DOCUMENT PASSAGE:

[Start of Attachment]

The Australian climber was on her way down from Camp 4 to Camp 3 when she fell ill and died yesterday afternoon, Pasang Phurba Sherpa, a board director at Seven Summit Treks, told AFP.
"After reaching the summit yesterday she said she was feeling very weak and suffering from a loss of energy... Signs of altitude sickness," Sherpa said.
The Australian woman was identified as Maria Strydom by a spokesman for Monash University in Melbourne, where she worked.
Sherpa said Strydom was in her mid-30s.
The Dutch mountaineer, named as Eric Arnold, also suffered a bout of altitude sickness and died at Camp 4 late Friday while descending the world's highest mountain, according to Seven Summit Treks, which organised both climbers' expeditions.
"(He) was a Dutch mountaineer named Eric Arnold. We got the news from his team leader, Arnold Coster, at base camp," Sherpa said.
The Dutch news agency ANP reported that Arnold had told his teammates after returning from the summit "my body has no energy left" adding he had apparently died in his sleep.
Around 330 climbers have successfully scaled Mount Everest this season after two consecutive years of deadly disasters, but two other mountaineers have died in the past few days.
A second Dutch climber, Niels van Buren, also scaled Everest on Friday to become the first patient suffering with multiple sclerosis (MS) to reach the top "after an intense journey of two months," his organisers Mission Summit said.

[End of Attachment]

DATASET ENTRIES:
[Start of Attachment]

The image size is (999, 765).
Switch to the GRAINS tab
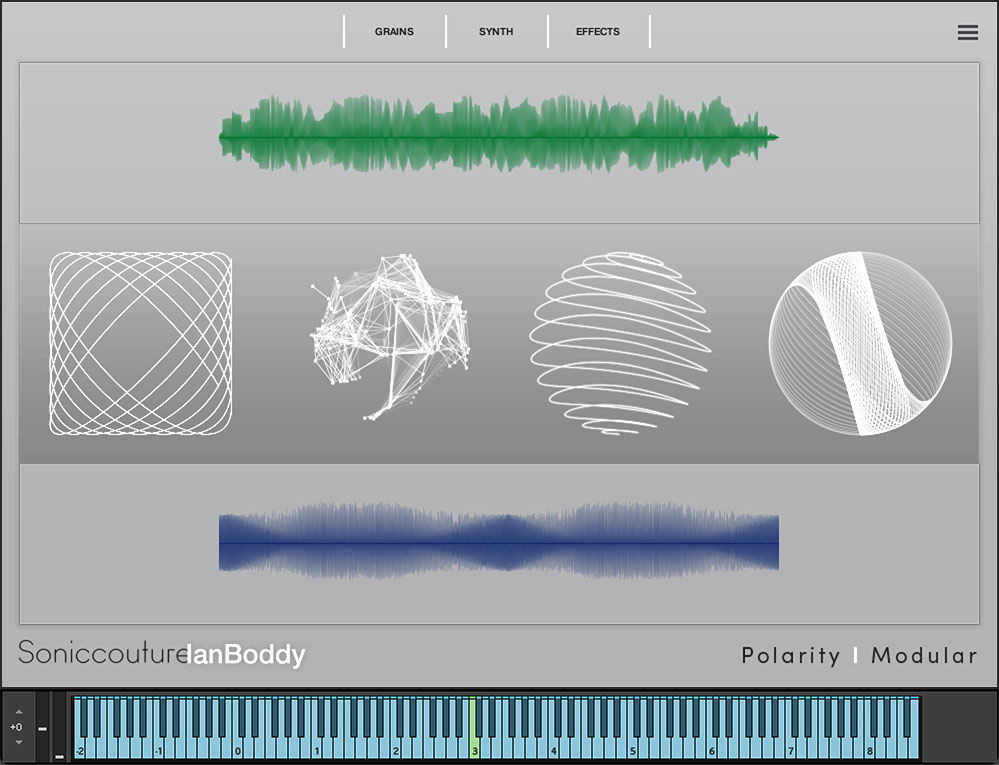click(394, 32)
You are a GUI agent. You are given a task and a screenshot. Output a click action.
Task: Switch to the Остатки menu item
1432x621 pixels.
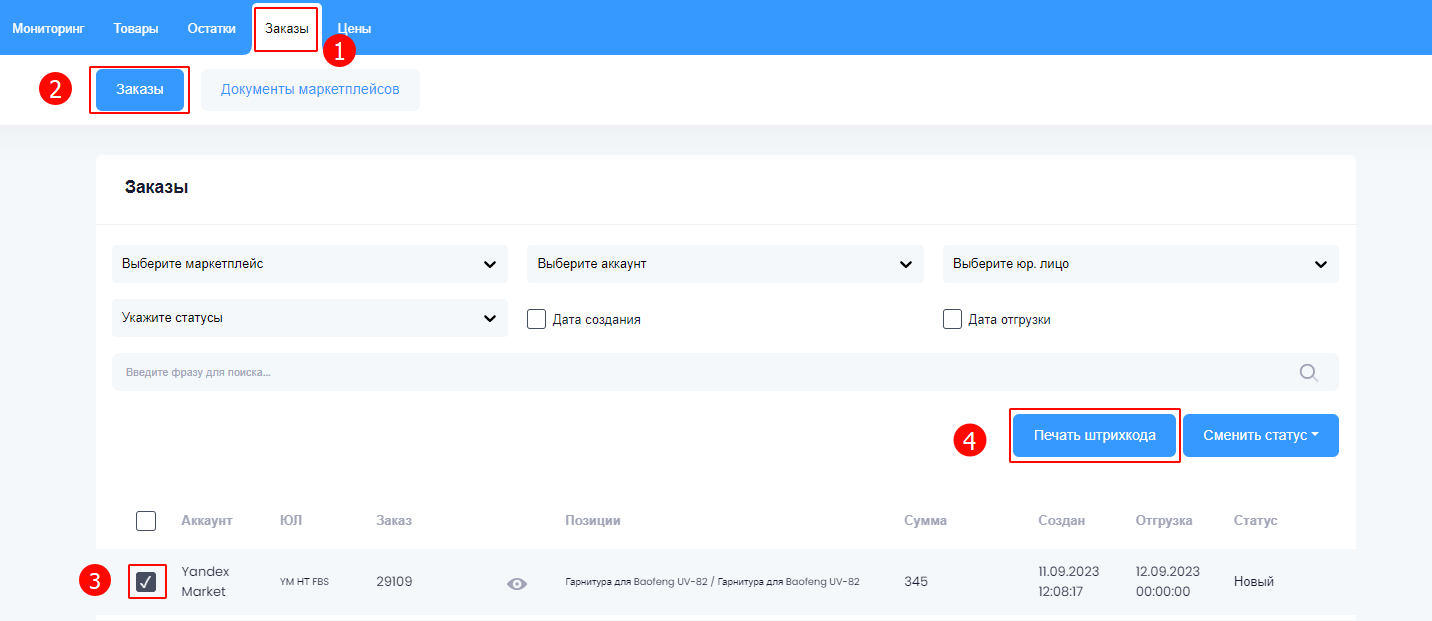click(x=212, y=28)
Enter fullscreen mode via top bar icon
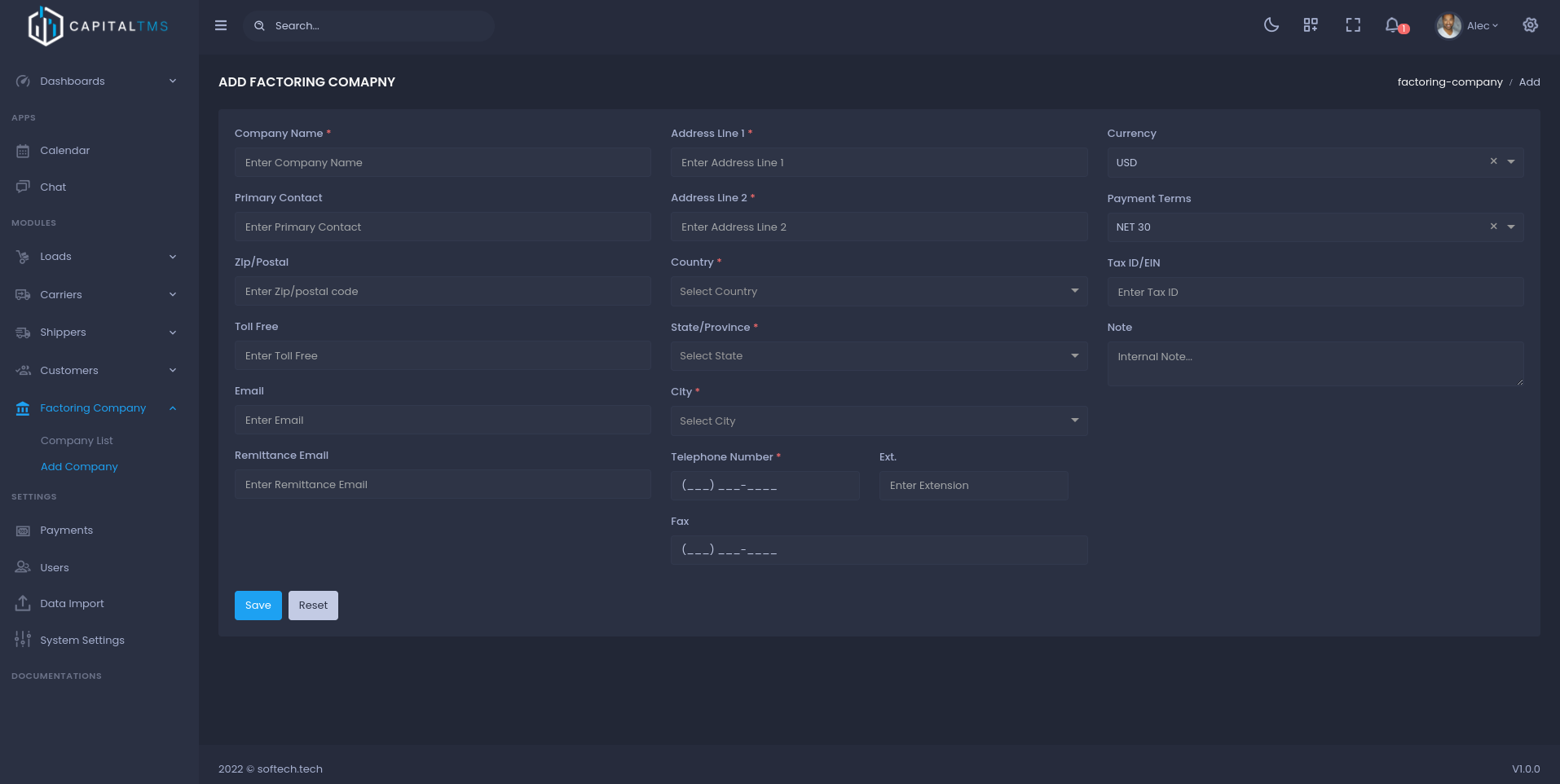Image resolution: width=1560 pixels, height=784 pixels. click(x=1353, y=25)
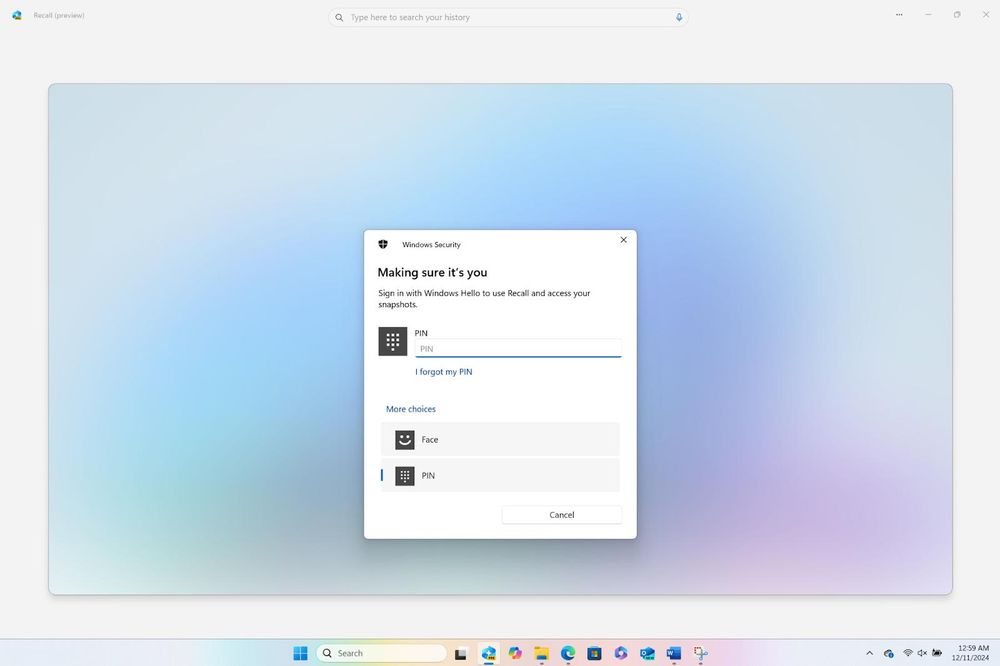The image size is (1000, 666).
Task: Click inside the PIN input field
Action: tap(518, 348)
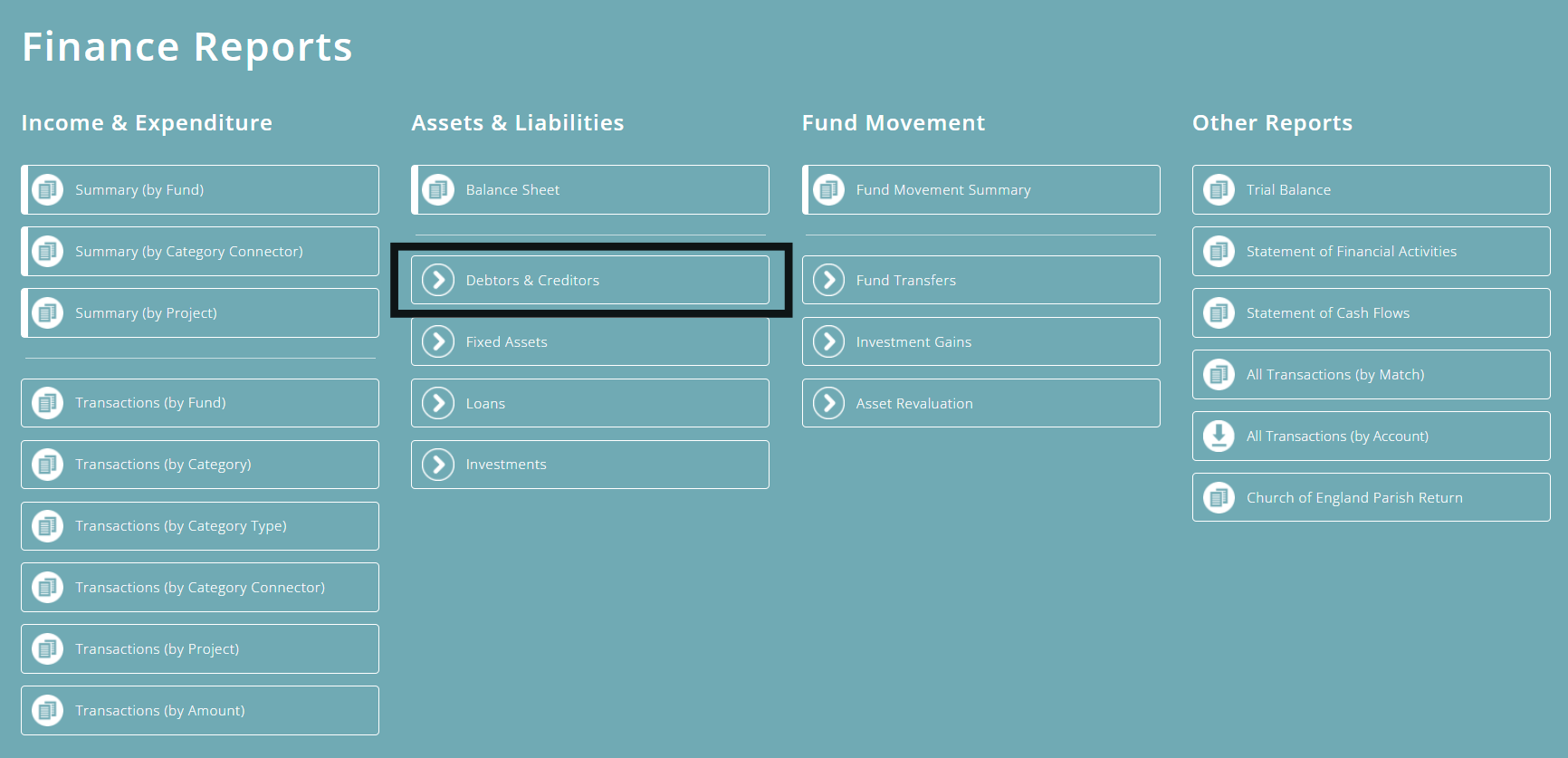Expand Fund Transfers with its arrow icon
Image resolution: width=1568 pixels, height=758 pixels.
pyautogui.click(x=827, y=280)
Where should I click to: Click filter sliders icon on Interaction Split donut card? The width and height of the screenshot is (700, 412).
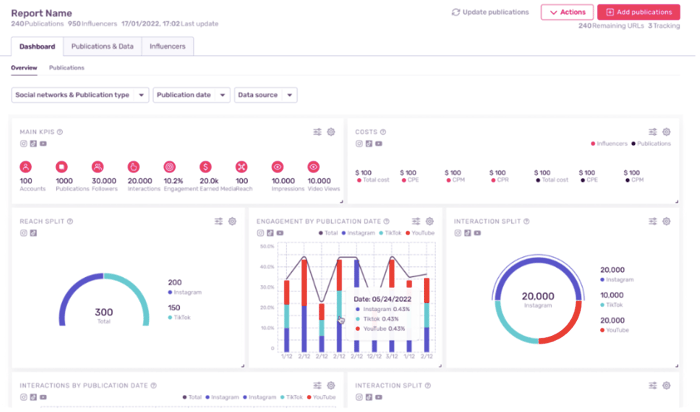click(653, 221)
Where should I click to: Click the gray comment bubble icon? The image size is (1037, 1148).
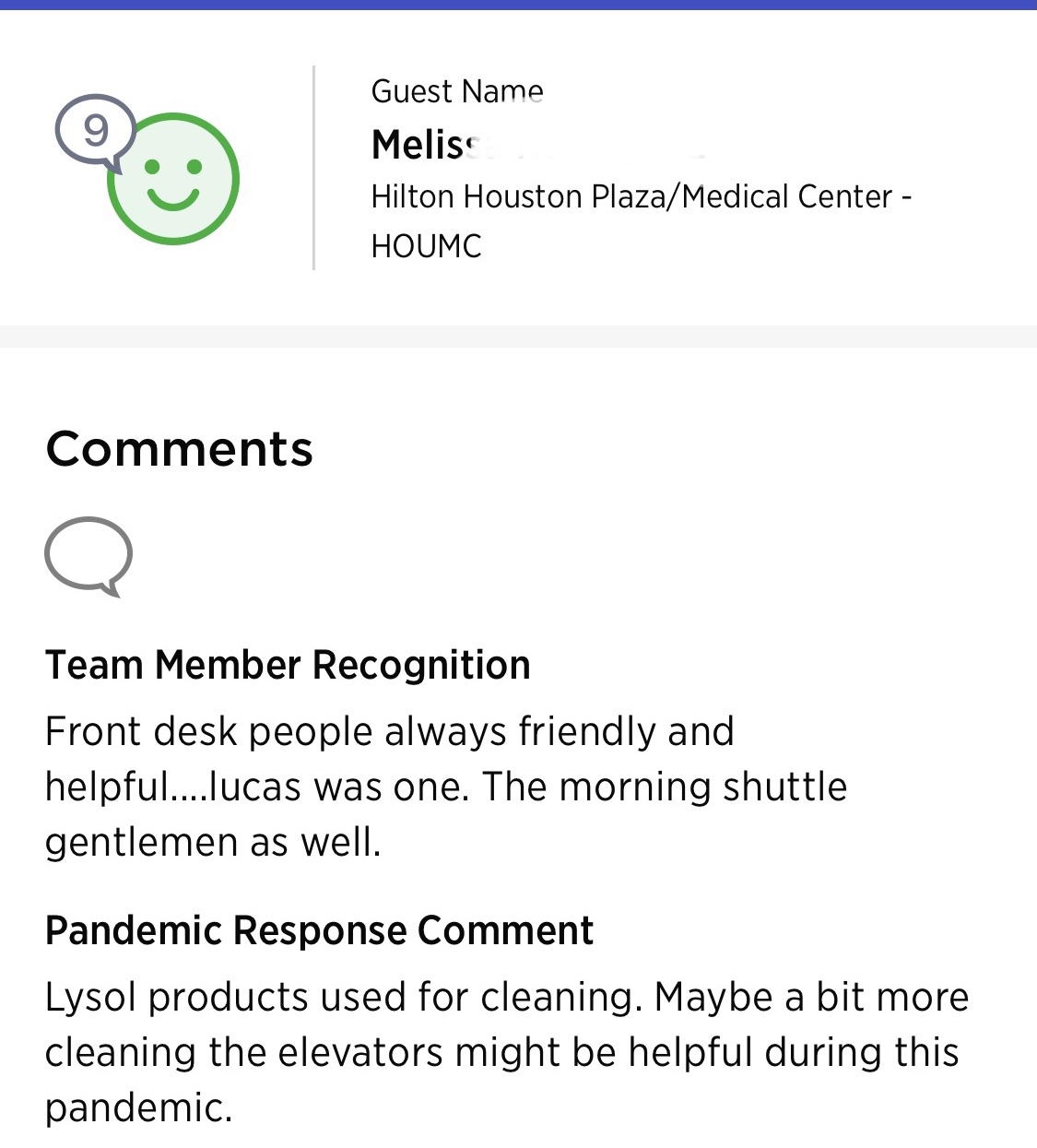(88, 555)
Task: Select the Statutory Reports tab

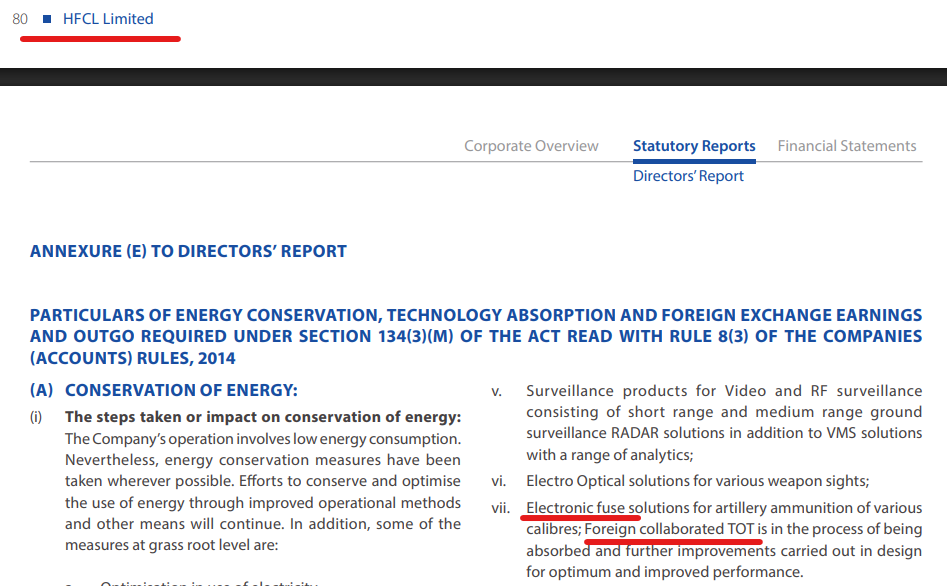Action: click(694, 146)
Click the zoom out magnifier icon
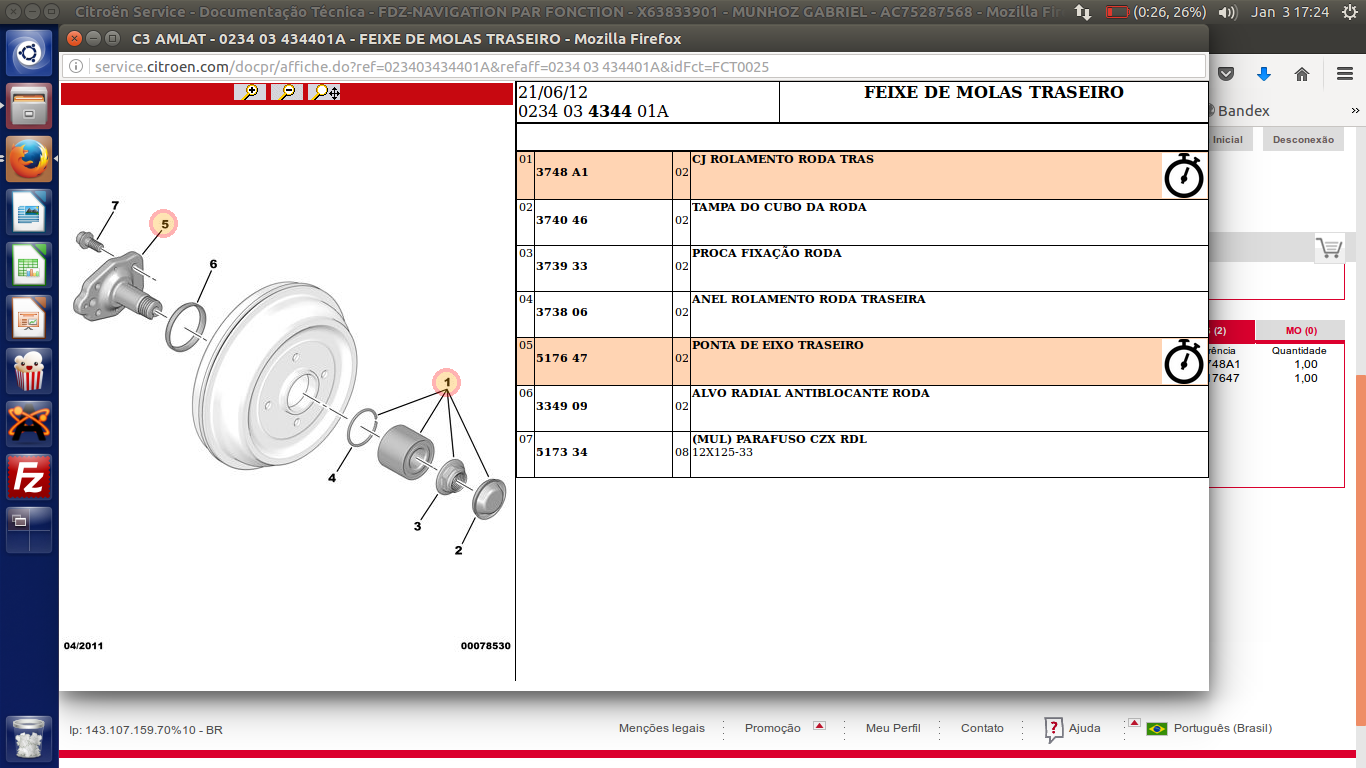1366x768 pixels. tap(287, 92)
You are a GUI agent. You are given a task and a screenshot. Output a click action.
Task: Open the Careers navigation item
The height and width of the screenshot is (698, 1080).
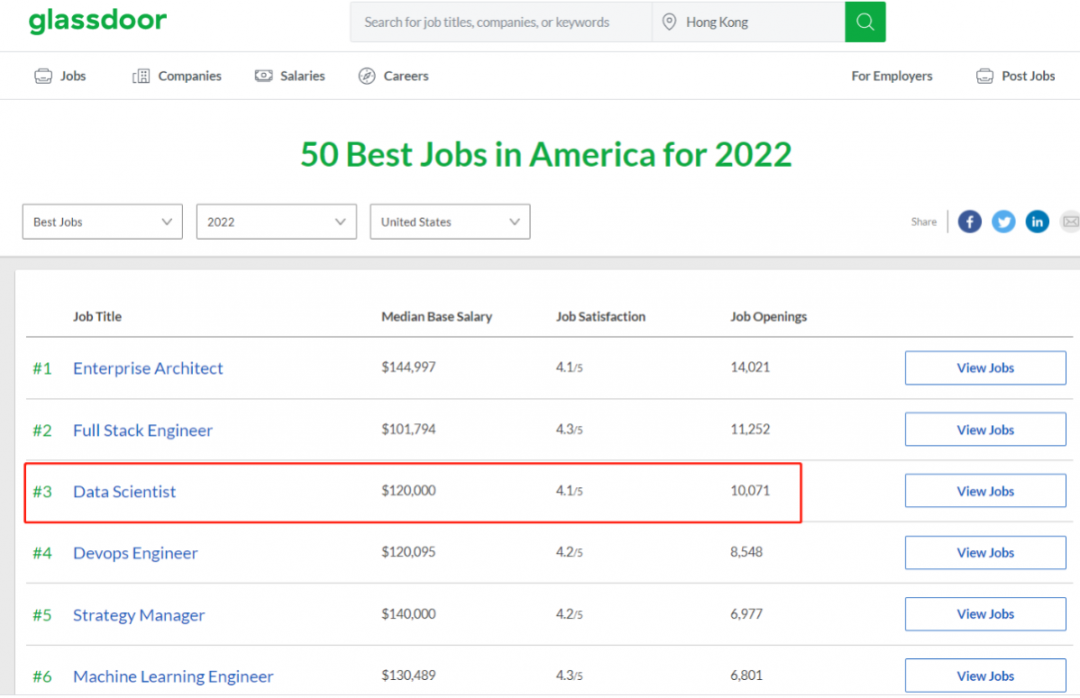click(x=393, y=76)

[End of Attachment]

REQUIRED ACTIONS:
A. Answer these about the Everest deaths report:
(i) Where did Maria Strydom work?
(ii) From whom did Sherpa get the news of Eric Arnold's death?
(iii) About how many climbers have reached the summit of Everest this season?
B. Resume the Everest deaths report after its final sentence.
The entries can be left aside.

TASK ANSWERS:
A.
(i) Monash University in Melbourne
(ii) Arnold Coster, Arnold's team leader, at base camp
(iii) Around 330

B.
Van Buren, 37, has been in intensive training for three years for the ascent, which he hoped would raise awareness of MS and money for research into the disease.
"It all feels a little unreal," Van Buren said in a statement posted on the Mission Summit website. "...Slowly I come to realize that I stood on top of the world."
Hundreds of climbers fled Everest last year after an earthquake-triggered avalanche at base camp killed 18 people.
Only one climber summited the mountain in 2014 after an avalanche killed 16 Nepali guides that year.
Since the first summit of Everest in 1953, more than 300 people, most of them Nepali, have died on Everest and Lhotse, which share the same route until Camp 3 at 7,200 metres.
Mountaineering is a major revenue-earner for the impoverished Himalayan nation but last year's earthquake, which killed almost 9,000 people, threatened the future of the country's climbing and trekking industry.